Repeat exactly, please, the opening lines of the data below, through and including the line where "Open the Git sidebar icon" sits.
MATERIAL PROVIDED: Begin
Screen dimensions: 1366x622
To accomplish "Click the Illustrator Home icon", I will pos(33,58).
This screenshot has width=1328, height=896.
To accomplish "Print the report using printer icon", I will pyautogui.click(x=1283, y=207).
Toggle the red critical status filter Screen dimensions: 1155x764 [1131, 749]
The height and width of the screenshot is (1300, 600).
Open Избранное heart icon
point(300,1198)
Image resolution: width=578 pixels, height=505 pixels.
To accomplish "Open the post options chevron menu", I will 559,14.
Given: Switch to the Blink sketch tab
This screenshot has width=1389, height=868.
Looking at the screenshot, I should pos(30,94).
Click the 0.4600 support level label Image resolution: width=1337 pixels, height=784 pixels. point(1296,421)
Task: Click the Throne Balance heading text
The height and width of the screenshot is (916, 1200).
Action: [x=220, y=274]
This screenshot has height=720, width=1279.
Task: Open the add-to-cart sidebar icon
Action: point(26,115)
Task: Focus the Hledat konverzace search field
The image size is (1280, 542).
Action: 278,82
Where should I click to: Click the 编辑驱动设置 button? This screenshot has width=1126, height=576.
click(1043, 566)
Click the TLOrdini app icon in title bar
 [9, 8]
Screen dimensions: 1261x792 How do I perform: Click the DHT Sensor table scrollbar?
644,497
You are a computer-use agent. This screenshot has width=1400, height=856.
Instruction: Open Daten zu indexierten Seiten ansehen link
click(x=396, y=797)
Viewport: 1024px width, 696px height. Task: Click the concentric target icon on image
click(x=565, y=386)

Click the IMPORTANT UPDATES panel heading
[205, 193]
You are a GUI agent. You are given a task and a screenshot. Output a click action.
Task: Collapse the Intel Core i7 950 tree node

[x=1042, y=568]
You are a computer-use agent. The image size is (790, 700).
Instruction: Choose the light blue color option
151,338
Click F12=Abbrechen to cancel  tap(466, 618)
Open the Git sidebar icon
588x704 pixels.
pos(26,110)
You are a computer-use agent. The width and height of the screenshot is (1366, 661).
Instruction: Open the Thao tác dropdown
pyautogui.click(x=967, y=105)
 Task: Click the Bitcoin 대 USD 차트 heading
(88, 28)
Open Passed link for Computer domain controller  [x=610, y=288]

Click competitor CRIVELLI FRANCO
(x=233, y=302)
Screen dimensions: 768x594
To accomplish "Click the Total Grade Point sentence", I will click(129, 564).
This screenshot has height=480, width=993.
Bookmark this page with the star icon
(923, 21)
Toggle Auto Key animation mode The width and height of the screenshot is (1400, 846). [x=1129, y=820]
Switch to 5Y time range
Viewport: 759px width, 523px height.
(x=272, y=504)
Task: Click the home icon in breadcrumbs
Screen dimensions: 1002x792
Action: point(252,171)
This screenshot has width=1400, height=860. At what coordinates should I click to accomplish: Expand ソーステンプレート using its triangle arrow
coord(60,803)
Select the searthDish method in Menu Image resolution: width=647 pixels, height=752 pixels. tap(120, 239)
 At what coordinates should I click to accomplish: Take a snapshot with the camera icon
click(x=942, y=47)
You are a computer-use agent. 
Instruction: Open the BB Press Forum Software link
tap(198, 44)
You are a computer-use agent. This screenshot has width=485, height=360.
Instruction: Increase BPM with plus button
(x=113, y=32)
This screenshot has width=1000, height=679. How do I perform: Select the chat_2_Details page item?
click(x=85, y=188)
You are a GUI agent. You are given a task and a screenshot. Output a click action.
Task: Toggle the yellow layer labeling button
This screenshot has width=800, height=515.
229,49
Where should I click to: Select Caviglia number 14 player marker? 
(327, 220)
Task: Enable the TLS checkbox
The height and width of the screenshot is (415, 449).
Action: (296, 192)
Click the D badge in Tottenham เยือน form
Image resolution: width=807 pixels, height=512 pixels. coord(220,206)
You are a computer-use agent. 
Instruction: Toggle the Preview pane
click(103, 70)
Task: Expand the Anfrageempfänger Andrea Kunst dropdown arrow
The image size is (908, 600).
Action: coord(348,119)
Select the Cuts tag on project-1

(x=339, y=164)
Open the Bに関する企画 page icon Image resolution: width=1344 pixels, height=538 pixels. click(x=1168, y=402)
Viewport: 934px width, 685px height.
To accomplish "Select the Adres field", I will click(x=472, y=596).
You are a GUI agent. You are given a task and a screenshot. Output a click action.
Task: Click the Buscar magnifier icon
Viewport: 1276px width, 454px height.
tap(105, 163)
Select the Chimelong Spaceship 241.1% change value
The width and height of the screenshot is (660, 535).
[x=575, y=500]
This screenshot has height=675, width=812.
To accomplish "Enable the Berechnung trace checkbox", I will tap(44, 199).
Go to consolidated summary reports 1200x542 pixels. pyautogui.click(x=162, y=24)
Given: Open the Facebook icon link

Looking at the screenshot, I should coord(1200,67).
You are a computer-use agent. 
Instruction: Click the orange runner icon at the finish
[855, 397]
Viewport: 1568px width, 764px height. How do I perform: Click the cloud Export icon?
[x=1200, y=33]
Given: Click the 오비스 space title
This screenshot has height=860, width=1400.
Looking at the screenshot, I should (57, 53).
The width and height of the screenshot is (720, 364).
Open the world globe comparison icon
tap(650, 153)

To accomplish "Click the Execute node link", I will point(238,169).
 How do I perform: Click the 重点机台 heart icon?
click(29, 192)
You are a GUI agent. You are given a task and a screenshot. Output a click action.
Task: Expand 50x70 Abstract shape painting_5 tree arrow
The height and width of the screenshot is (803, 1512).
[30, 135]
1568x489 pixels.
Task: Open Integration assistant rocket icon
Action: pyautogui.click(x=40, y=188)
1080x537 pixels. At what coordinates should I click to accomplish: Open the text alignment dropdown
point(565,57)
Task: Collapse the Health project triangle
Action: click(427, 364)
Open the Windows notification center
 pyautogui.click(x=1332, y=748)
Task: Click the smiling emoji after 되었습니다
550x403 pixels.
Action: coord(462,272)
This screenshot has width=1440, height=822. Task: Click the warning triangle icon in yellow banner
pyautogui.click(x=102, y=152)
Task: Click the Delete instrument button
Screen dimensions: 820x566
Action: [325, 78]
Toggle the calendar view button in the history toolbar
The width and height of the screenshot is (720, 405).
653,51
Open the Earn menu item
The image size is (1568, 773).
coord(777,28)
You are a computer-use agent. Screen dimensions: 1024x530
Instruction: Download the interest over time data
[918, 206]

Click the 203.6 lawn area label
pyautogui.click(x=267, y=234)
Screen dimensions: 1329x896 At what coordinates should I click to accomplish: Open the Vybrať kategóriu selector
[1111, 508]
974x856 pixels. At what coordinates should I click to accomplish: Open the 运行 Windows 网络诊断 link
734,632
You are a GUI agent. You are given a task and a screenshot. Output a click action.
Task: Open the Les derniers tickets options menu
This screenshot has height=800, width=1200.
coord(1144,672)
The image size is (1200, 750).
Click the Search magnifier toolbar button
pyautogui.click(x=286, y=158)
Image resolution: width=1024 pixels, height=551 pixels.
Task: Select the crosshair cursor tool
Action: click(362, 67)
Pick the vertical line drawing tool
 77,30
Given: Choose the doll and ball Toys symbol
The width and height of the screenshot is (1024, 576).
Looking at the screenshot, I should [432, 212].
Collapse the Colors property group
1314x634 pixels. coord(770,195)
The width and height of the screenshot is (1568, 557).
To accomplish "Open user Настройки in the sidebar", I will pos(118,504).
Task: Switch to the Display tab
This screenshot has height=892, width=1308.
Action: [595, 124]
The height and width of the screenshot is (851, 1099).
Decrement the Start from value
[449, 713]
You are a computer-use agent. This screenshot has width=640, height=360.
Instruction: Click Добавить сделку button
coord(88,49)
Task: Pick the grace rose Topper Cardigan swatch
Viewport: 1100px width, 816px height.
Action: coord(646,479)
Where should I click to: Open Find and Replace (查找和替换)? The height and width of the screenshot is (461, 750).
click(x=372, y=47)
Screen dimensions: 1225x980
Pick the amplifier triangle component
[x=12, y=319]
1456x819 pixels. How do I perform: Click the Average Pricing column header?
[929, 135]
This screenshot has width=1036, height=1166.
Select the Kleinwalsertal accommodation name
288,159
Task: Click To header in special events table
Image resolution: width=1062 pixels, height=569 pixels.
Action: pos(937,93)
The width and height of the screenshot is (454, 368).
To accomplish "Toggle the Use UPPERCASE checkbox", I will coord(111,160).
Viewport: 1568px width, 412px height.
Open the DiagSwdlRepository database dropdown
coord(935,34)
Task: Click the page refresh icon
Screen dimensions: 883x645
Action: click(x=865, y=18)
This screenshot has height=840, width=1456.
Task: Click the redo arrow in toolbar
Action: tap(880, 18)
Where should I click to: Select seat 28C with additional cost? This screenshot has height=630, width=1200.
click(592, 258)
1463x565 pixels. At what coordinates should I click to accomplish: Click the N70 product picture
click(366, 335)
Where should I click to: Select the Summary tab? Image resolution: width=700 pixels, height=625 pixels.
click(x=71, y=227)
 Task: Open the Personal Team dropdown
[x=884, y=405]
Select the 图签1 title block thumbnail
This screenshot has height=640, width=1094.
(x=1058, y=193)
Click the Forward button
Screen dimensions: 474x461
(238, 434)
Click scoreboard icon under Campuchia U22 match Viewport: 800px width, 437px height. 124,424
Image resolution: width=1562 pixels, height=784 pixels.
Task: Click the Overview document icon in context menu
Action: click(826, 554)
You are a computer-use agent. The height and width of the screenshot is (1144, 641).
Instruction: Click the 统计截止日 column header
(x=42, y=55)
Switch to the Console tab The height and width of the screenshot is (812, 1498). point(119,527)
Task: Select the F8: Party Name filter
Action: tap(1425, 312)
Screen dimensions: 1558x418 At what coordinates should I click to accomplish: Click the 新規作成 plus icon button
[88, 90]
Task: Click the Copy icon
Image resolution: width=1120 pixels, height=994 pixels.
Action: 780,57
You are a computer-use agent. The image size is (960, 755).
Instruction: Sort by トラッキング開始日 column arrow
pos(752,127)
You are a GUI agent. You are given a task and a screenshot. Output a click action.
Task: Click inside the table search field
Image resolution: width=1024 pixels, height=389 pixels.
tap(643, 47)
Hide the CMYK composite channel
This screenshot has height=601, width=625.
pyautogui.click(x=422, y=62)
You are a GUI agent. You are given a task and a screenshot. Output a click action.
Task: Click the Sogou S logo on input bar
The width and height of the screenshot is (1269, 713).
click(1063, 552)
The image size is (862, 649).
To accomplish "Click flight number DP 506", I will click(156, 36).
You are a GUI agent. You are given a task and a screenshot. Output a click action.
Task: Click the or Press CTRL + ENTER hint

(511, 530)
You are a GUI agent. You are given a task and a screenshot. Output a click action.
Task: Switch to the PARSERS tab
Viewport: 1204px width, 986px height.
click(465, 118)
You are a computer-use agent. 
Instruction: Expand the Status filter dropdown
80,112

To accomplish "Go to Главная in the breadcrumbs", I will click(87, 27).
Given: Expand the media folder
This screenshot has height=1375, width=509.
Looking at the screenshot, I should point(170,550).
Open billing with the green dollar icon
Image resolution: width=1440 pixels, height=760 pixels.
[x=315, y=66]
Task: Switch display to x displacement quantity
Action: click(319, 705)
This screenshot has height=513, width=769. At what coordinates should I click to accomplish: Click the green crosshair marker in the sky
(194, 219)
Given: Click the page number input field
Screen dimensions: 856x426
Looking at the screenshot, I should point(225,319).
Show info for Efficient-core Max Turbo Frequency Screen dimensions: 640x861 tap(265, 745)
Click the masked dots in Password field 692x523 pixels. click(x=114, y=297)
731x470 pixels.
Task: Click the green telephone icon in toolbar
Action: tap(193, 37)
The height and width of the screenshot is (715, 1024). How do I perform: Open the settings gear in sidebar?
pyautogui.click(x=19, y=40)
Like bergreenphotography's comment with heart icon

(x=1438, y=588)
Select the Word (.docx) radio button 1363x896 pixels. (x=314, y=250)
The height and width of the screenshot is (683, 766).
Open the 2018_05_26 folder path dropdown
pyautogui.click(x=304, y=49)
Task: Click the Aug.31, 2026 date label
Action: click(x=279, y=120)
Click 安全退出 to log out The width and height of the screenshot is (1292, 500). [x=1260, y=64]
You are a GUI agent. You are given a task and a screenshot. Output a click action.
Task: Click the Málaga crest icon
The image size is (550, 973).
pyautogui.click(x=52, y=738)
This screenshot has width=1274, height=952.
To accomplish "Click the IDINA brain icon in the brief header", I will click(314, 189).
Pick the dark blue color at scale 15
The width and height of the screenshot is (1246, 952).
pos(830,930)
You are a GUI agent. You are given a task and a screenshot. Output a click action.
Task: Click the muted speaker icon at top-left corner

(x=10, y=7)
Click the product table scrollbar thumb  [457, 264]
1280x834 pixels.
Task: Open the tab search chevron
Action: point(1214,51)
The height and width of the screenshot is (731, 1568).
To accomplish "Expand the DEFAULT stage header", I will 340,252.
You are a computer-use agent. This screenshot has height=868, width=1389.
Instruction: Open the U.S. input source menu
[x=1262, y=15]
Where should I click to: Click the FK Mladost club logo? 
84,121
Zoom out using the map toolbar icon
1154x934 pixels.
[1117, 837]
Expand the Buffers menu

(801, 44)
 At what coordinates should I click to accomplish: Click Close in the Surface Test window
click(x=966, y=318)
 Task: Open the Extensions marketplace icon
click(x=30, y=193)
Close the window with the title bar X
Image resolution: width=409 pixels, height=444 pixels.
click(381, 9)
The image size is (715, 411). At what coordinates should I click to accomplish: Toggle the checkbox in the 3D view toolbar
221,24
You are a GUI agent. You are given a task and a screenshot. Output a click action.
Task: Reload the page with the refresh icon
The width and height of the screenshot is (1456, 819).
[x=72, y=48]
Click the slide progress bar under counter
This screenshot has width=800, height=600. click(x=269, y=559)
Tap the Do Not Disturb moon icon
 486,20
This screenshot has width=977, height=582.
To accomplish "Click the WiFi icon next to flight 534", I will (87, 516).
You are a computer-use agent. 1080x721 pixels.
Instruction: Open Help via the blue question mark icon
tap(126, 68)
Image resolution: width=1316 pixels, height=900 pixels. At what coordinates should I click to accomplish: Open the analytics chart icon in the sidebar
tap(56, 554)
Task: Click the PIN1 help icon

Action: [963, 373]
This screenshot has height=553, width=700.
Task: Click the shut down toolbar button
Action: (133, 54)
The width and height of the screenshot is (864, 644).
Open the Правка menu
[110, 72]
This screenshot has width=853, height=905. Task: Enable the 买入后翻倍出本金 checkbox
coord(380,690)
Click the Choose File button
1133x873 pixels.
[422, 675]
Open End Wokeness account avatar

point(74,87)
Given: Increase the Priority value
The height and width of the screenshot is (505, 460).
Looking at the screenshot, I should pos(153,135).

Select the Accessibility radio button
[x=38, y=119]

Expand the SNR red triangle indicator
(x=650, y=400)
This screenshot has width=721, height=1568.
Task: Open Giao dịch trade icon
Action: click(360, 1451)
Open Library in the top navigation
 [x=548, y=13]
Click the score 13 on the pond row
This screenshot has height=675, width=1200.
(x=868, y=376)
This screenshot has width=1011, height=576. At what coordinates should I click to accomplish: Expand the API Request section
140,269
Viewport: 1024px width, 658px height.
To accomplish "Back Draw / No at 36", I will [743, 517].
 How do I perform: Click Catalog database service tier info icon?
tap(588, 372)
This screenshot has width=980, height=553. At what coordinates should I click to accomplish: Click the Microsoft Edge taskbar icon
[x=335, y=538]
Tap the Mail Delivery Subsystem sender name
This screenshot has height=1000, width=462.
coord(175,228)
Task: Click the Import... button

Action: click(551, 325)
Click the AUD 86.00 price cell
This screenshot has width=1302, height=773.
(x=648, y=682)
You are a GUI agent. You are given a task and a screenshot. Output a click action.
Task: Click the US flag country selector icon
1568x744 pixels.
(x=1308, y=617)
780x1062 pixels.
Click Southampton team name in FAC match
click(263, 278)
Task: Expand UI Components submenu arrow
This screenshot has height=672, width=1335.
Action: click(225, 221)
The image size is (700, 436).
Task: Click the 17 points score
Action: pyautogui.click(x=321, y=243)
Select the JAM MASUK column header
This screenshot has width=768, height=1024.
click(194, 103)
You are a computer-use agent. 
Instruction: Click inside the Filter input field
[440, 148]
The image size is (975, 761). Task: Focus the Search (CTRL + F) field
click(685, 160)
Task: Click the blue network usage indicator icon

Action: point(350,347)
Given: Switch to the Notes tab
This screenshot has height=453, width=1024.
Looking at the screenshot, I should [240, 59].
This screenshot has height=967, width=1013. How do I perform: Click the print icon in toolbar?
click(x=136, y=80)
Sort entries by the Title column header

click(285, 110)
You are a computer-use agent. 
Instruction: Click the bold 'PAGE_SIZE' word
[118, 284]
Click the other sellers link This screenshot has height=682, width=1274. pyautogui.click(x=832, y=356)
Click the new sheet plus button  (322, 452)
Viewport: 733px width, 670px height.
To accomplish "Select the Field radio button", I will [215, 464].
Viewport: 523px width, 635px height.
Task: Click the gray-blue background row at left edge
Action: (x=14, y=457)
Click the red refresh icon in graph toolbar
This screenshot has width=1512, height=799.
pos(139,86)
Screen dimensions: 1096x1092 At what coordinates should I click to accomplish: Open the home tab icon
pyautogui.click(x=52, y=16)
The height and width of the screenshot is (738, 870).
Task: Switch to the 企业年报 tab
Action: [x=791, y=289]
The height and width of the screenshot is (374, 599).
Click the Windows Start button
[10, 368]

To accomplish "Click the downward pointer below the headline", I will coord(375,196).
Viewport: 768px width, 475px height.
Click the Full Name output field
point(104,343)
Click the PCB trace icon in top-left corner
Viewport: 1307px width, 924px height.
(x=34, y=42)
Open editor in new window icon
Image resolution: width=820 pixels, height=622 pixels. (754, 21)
MATERIAL PROVIDED: End
YOUR RESPONSE:
Screen dimensions: 1366x622
To accomplish "Click the Illustrator Home icon", I will pos(33,58).
This screenshot has width=1328, height=896.
To accomplish "Print the report using printer icon", I will pyautogui.click(x=1283, y=207).
Toggle the red critical status filter Screen dimensions: 1155x764 [1131, 749]
The height and width of the screenshot is (1300, 600).
Open Избранное heart icon
point(300,1198)
Image resolution: width=578 pixels, height=505 pixels.
To accomplish "Open the post options chevron menu", I will 559,14.
Given: Switch to the Blink sketch tab
This screenshot has width=1389, height=868.
Looking at the screenshot, I should pos(30,94).
Click the 0.4600 support level label Image resolution: width=1337 pixels, height=784 pixels. point(1296,421)
Task: Click the Throne Balance heading text
The height and width of the screenshot is (916, 1200).
Action: [x=220, y=274]
This screenshot has height=720, width=1279.
Task: Open the add-to-cart sidebar icon
Action: point(26,115)
Task: Focus the Hledat konverzace search field
The image size is (1280, 542).
Action: 278,82
Where should I click to: Click the 编辑驱动设置 button? This screenshot has width=1126, height=576.
click(1043, 566)
Click the TLOrdini app icon in title bar
 [9, 8]
Screen dimensions: 1261x792 How do I perform: Click the DHT Sensor table scrollbar?
644,497
You are a computer-use agent. This screenshot has width=1400, height=856.
Instruction: Open Daten zu indexierten Seiten ansehen link
click(x=396, y=797)
Viewport: 1024px width, 696px height. Task: Click the concentric target icon on image
click(x=565, y=386)

Click the IMPORTANT UPDATES panel heading
[205, 193]
You are a GUI agent. You are given a task and a screenshot. Output a click action.
Task: Collapse the Intel Core i7 950 tree node

[x=1042, y=568]
You are a computer-use agent. The image size is (790, 700).
Instruction: Choose the light blue color option
151,338
Click F12=Abbrechen to cancel  tap(466, 618)
Open the Git sidebar icon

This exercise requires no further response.